DJ: Maybe not ecstatic, but I worked a lot with the material [graphene] at university, and it’s such a cool material! His winning is completely justified. It’s as if… well… if you read the papers from those days, then the American phrase “It’ll even walk your dog!” comes to mind. It’s strong, it’s flexible, you can see through it, it conducts infinitely better than copper — well, not infinitely of course — a million times better…
MVN: [interrupting] Please consider, Diederik, that not all the viewers have your brains!
Of course it’s good practice for talk show hosts to interrupt their guests when they’re not getting to the point quickly enough. I happen to think Matthijs van Nieuwkerk is a good interviewer. However, probably without even meaning to, he came uncomfortably close to the knee-jerk reaction that physicists are so familiar with: physicist starts talking, and interlocutor stops listening because he’s busy thinking “Oh no! He’s opening his mouth and I’m not going to understand anything that comes out!”
My geek heart breaks a little whenever that happens.
Not too much though, because Diederik went on to give one of the best popular-science explanations I’ve ever heard. Seriously, watch the video.
This travesty was brought to my attention: Freaky Physics Proves Parallel Universes Exist, a worse-than-amateurish piece of what I hesitate to call scientific journalism by Fox News. I won’t waste space on why I consider the article so terrible, since someone else has already heaped scorn upon it better than I could: The Worst Physics Article Ever. Besides, it’s Fox News, and by now it shouldn’t be a surprise that they just write down whatever the hell they feel like.

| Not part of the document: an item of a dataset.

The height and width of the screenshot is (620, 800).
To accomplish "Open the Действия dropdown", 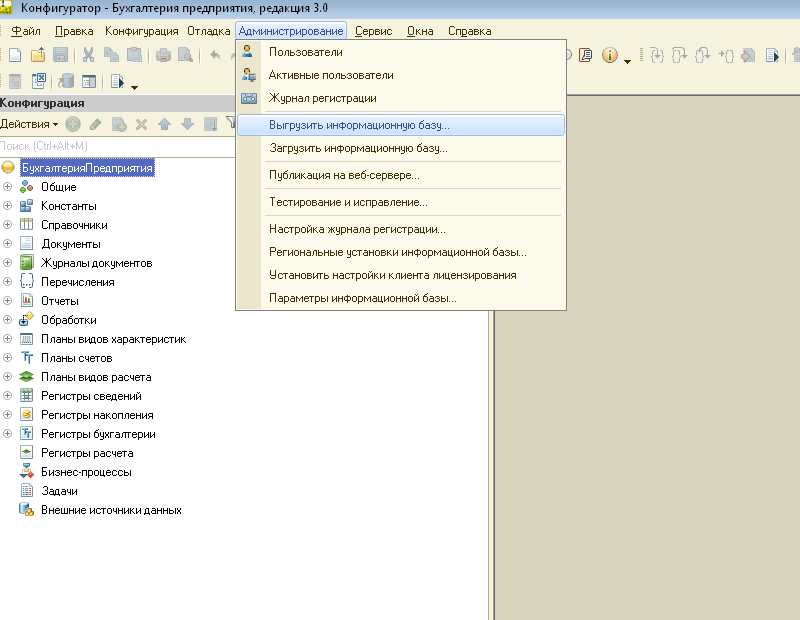I will [x=29, y=125].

I want to draw your attention to something mentioned in the article that I find much more worrying and insidious: the name Fred Alan Wolf. Wolf is a former physicist, turned crackpot, and anytime you hear his name mentioned in connection with legitimate science, alarms should start going off inside your head.
I recognized him as one of the “experts” featured in What The Bleep Do We Know, a piece of pseudoscientific rubbish that basically asserts that quantum mechanics allows us to control our destiny by wishful thinking. Just to give you some background, it’s a propaganda film made and paid for by students of Ramtha’s School of Enlightenment. This hotbed of charlatans is led by one J. Z. Knight, a cigar-voiced medium from Washington who claims to channel a 35000-year-old warrior named Ramtha from the lost continent of Lemuria.
To be fair, not everyone interviewed in the movie is a fraud. For example, there’s Professor David Albert, who, according to this Salon.com article, spent hours on camera explaining why the film’s physics was utter nonsense, only to see his contribution spliced and edited so as to imply the exact opposite.
Fred Alan Wolf, on the other hand, was not misrepresented in the least. Wolf, whose stage name is Dr. Quantum, has been on the lecture circuit since the 1980’s promoting quantum wishful thinking, according to an interview on the What The Bleep website. This claptrap has been popularized more recently by Rhonda Byrne and cronies in the bestseller The Secret, and what do you know, Wolf also appeared in the film version of that.
As far as I’m concerned, Dr. Quantum has about as much to do with real, falsifiable science as the iPad has to do with blue cheese. One might ask why I care so much. Let me put it this way: if Fox News not giving a crap about proper science reporting is a slap in the face of my profession, then the thought of Fred Alan Wolf being any journalist’s go-to guy for quantum physics is a kick in the nads.